In the end, it proved impossible to ignore. I had hoped to write my final Flow contribution focusing on the media-hype surrounding John Terry’s national team disrupting assignations, or even Tim Tebow’s representation as the poster child of the new Christian right. However, the half-life of each of these hot topics proved short, as they soon became submerged within the perpetual clutter of the sport media landscape. Of course, one sensationalist scandal has remained atop the pile of sport media detritus. Try as I might to avoid it, I kept being pulled back to the mass media’s response to Tiger Woods’ epiphanic automobile accident, and attendant facial lacerations, which ultimately lifted the lid on his “double life”.1

Understandably, the media chatter came to a crescendo during what were Woods’ first steps in what is likely to be an interminable, never-ending road to redemption: his return to the PGA golf circuit with his recent appearance at the 2010 Master’s Tournament at Augusta, GA.

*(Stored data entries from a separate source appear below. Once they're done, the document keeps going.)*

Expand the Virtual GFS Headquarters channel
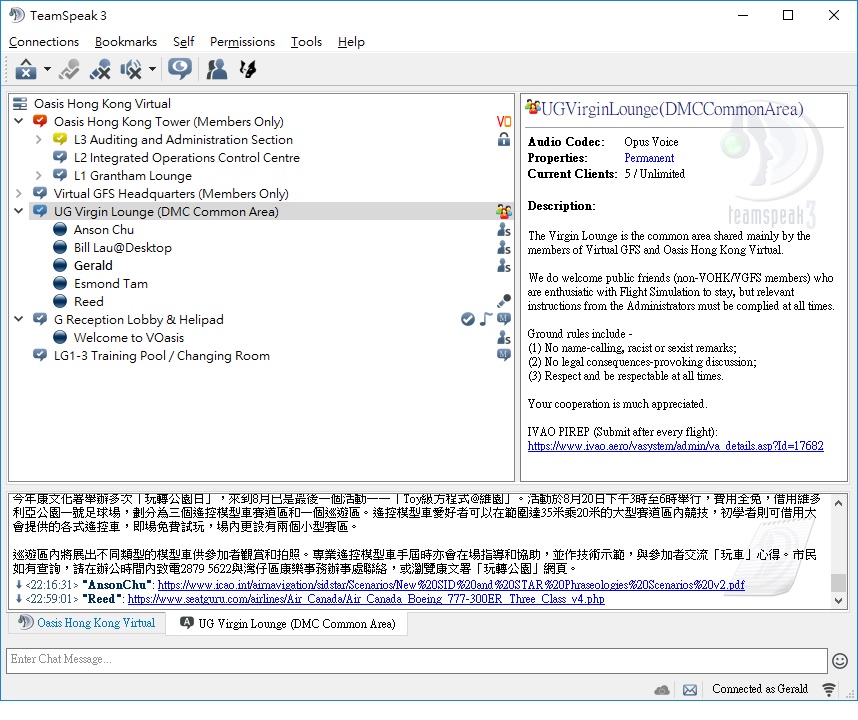This screenshot has width=858, height=720. pyautogui.click(x=19, y=194)
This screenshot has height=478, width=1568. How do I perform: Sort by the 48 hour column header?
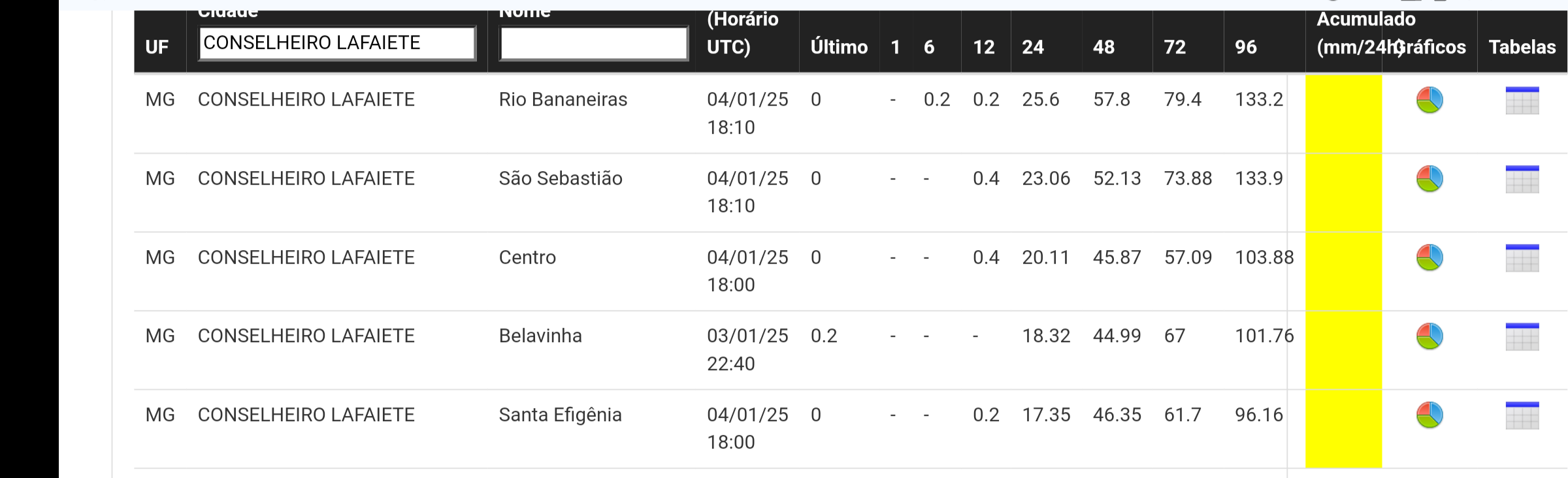click(x=1104, y=47)
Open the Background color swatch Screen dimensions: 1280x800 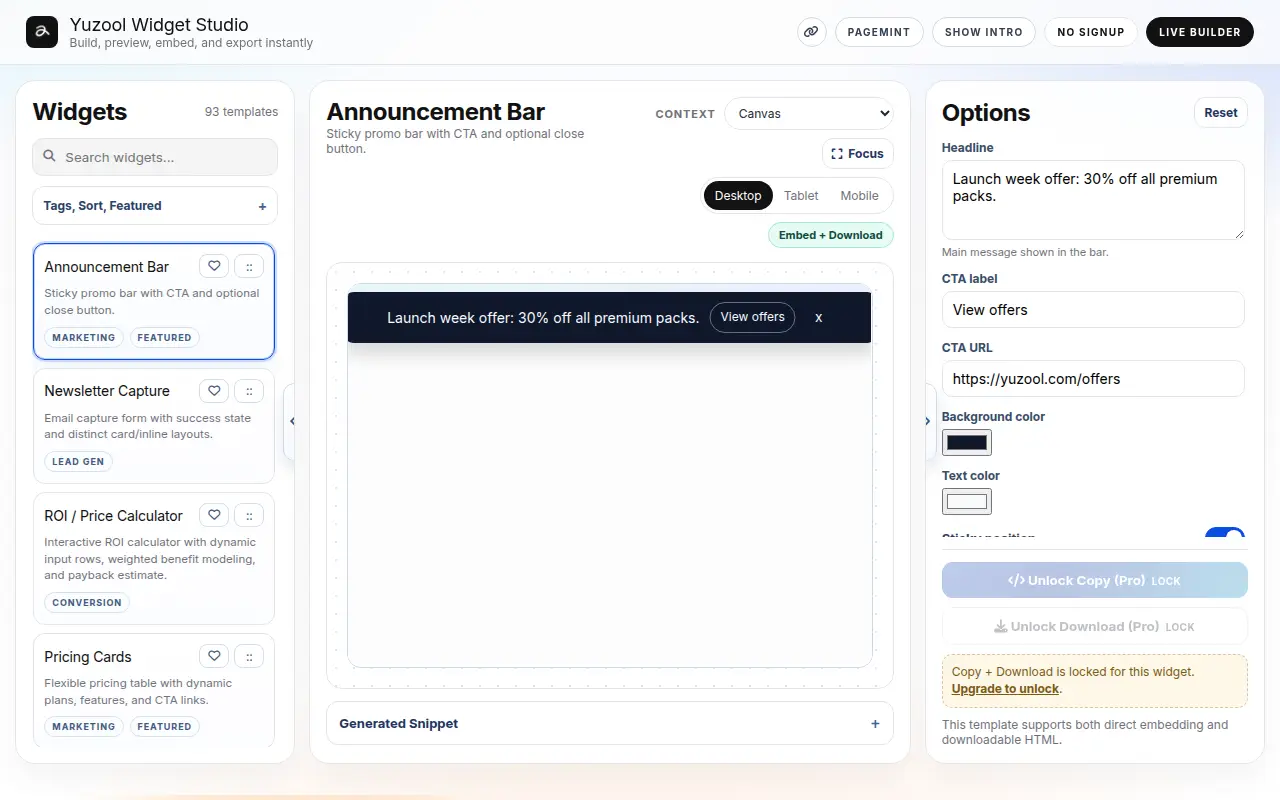coord(967,442)
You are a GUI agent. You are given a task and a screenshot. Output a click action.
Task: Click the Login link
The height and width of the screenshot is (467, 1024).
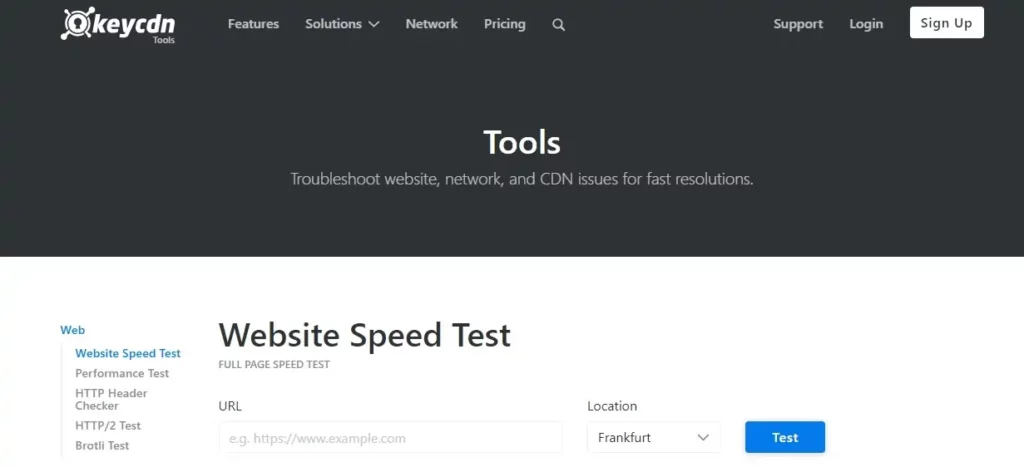[x=866, y=24]
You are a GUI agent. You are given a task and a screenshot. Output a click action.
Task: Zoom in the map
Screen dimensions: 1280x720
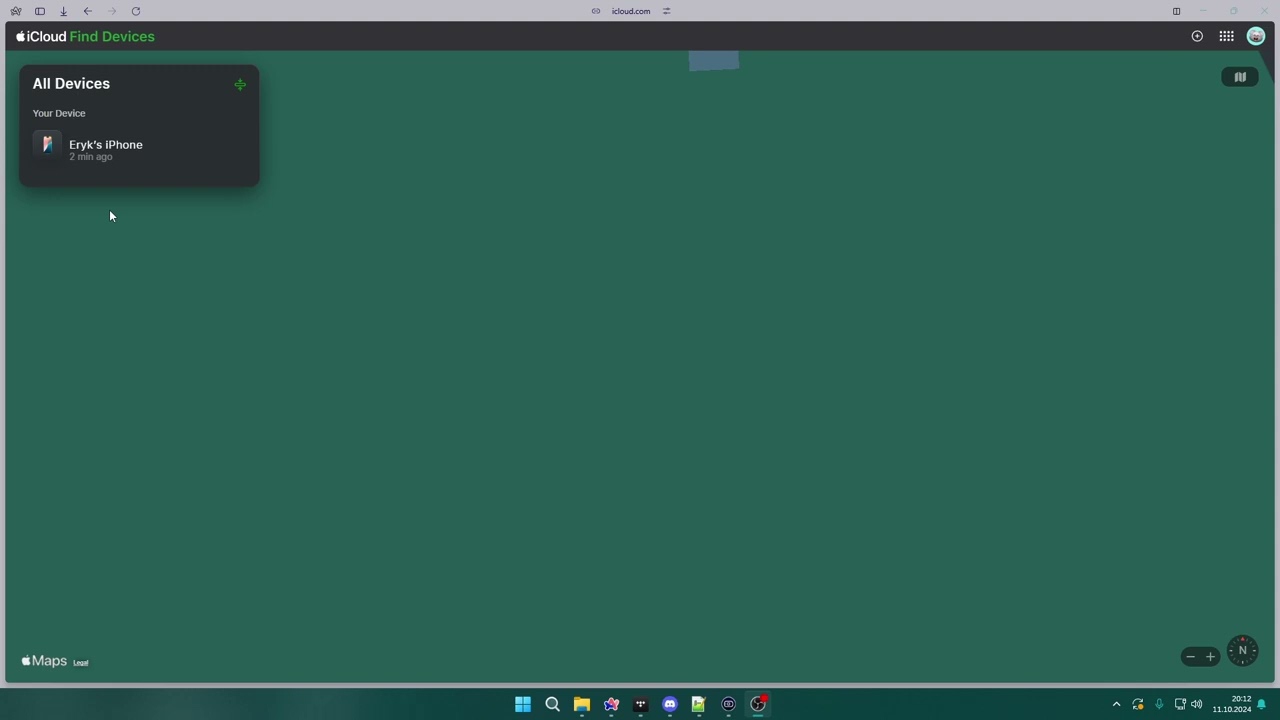pyautogui.click(x=1210, y=657)
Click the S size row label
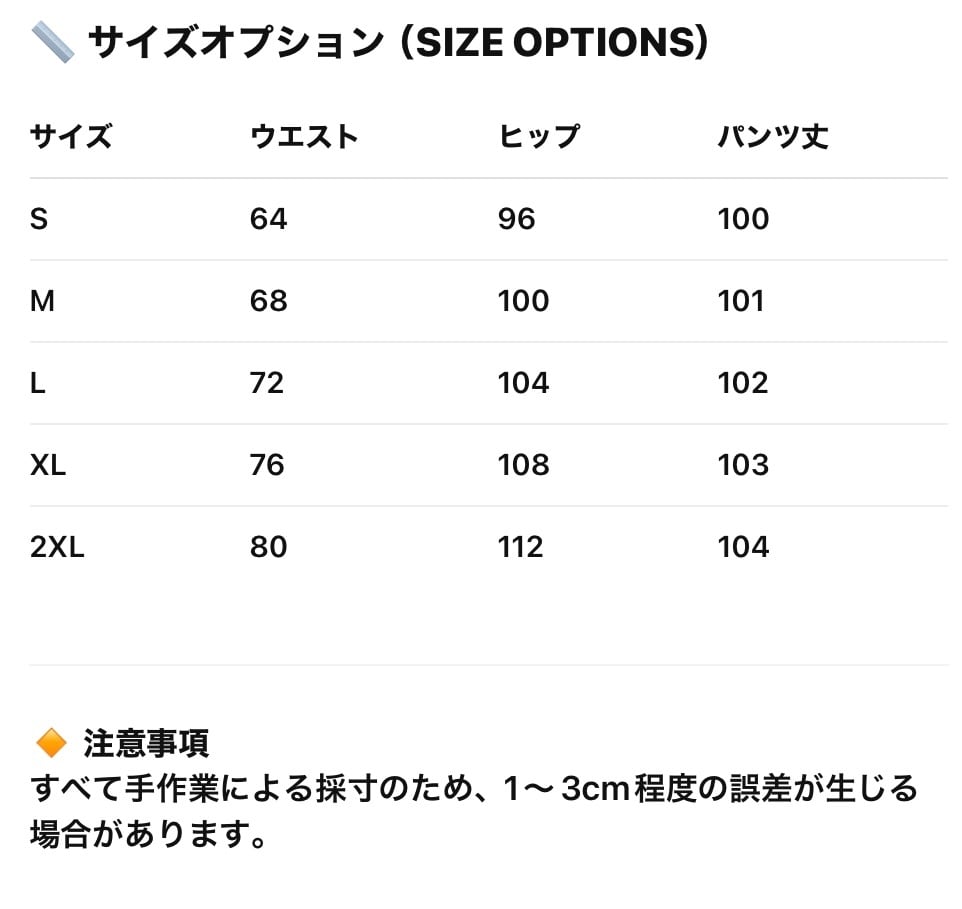Viewport: 962px width, 909px height. (39, 219)
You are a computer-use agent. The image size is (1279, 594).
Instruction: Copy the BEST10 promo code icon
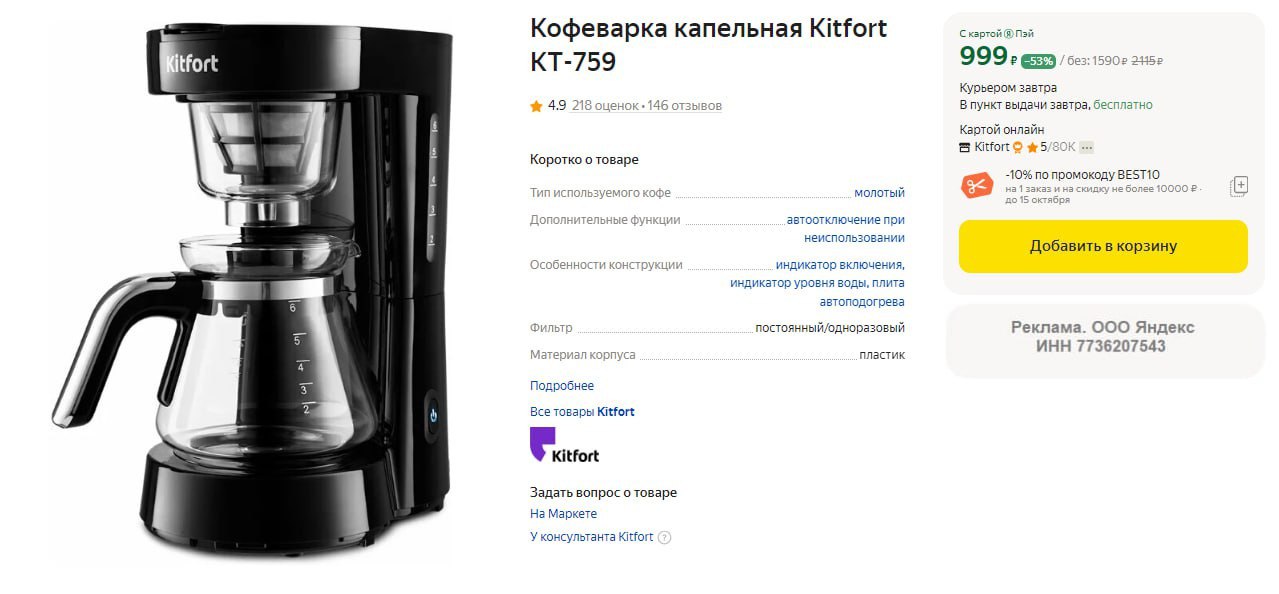pyautogui.click(x=1239, y=185)
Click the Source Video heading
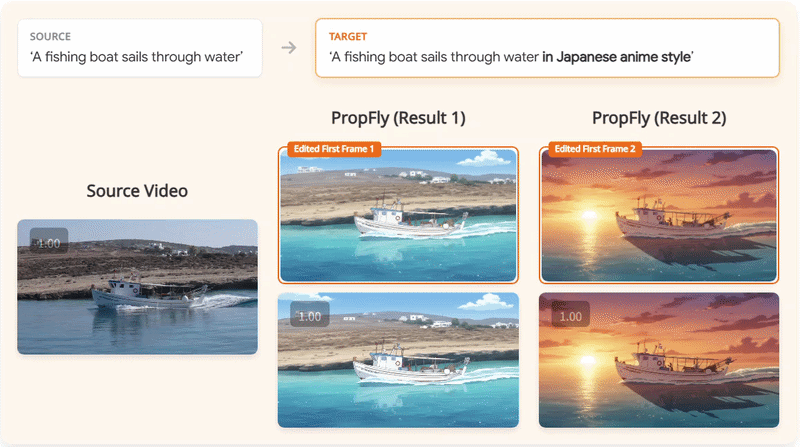 (137, 191)
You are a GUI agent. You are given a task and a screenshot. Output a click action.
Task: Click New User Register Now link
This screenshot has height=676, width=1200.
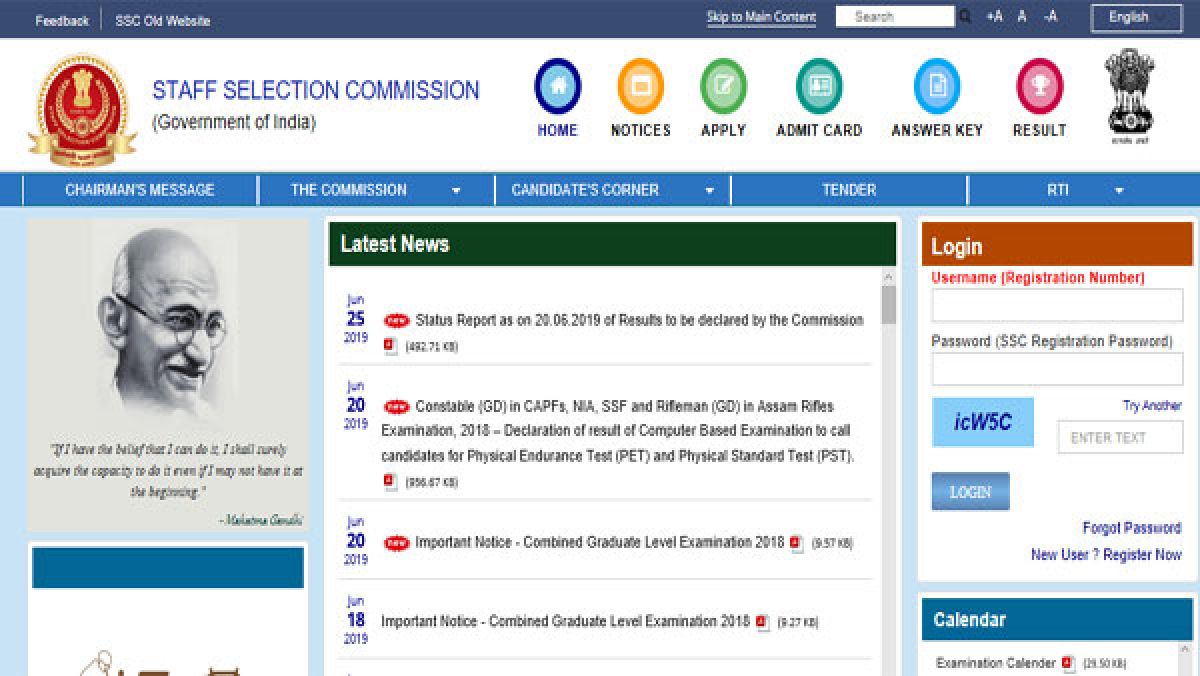pos(1106,554)
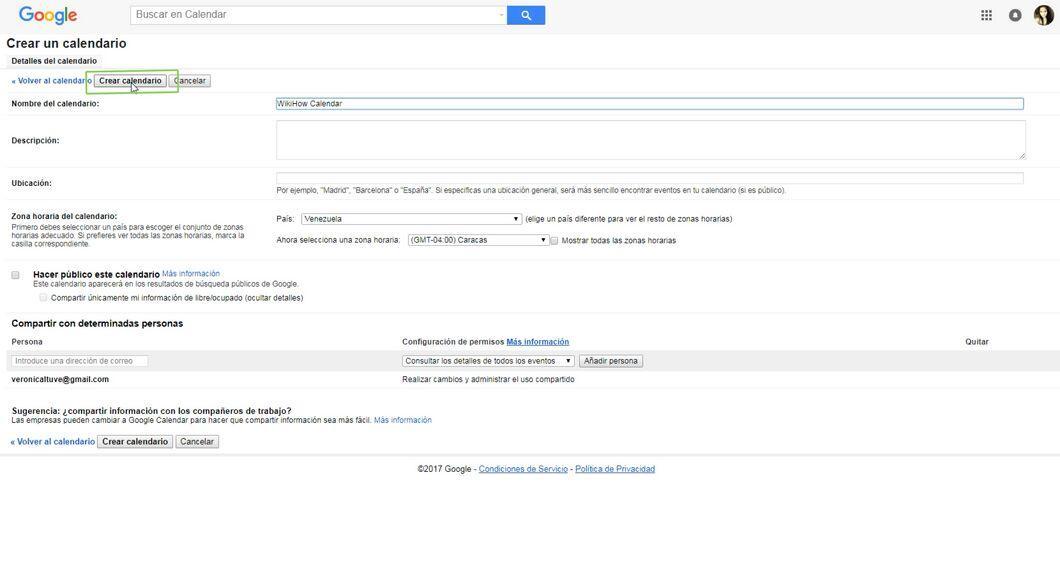
Task: Click the Google logo
Action: (48, 15)
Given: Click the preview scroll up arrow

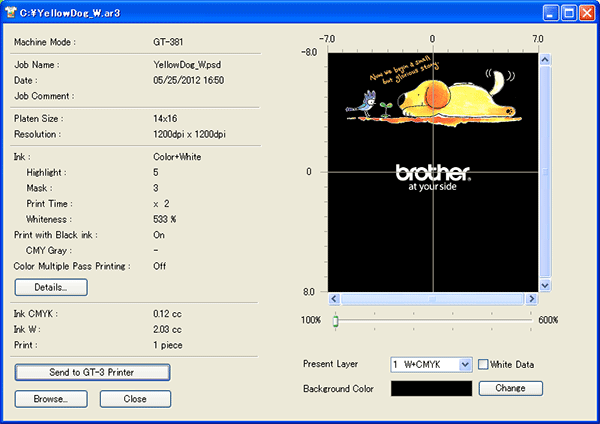Looking at the screenshot, I should point(545,58).
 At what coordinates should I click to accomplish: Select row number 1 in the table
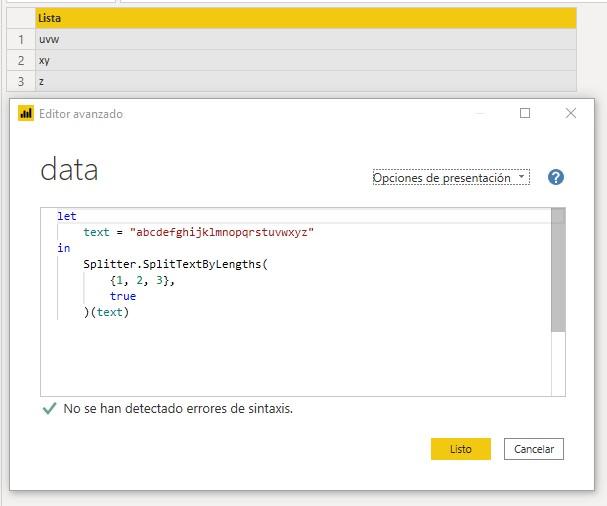20,39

One can only imagine the glee felt by CBS television executives at Wood’s decision to choose the 2010 Masters’ as the occasion and venue for his deliverance from the sexual addiction wilderness. In more routine circumstances, Wood’s presence in a tournament guarantees elevated television audience ratings as compared to the sans Woods condition. Thereby, in such times of tabloidic hyperscrutiny, one could have anticipated the mass media-cultivated and salacious inquisitiveness of the global viewing public to draw them in record numbers to this most pornographic of sporting moments. Such expectations were confirmed by television ratings up 43% on the opening day of coverage on ESPN, culminating in a 36% rise in CBS’ final day broadcast.2 There are, of course, numerous issues of interest and relevance which arise from the whole Woods’ scenario, however, I have chosen to focus on one; something about the workings of the promotional media complex that is at best naive, and at worst wholly disingenuous.3

People Magazine cover, December 14, 2009

Much of the post-revelation Woods’ circus would seem to have been fuelled by a media disgruntlement (which rapidly transformed into avaricious glee) that this most iconic of American, and indeed global, sporting figures had failed to live up to the public Tiger persona carefully constructed by his image management team over the preceding fourteen years or so. He was living this “double life” which pitted inauthentic “good Tiger” against what was subsequently revealed to be the authentic “bad Tiger.”  Of course, the logic of such responses are rooted in the hack journalistic practice of looking to craft a story through the mobilization of simplistic binaries. Furthermore, it reveals a willing and strategic deceit regarding the workings of the contemporary celebrity media complex, of which journalists are such an integral part. As Whannel insightfully noted, “The comparison of image and reality, of represented star and real person becomes problematic when all we are dealing with is layer upon layer of mediation…Meanings emerge precisely from the representational practices of the media, and not simply from the inherent characteristics of the star represented”.4 With far too few exceptions, those writing within the various platforms (television, newspaper, magazine, web) of the sport media are little more than ancillary purveyors, and de facto authenticators, of commercially conceived imaged identities.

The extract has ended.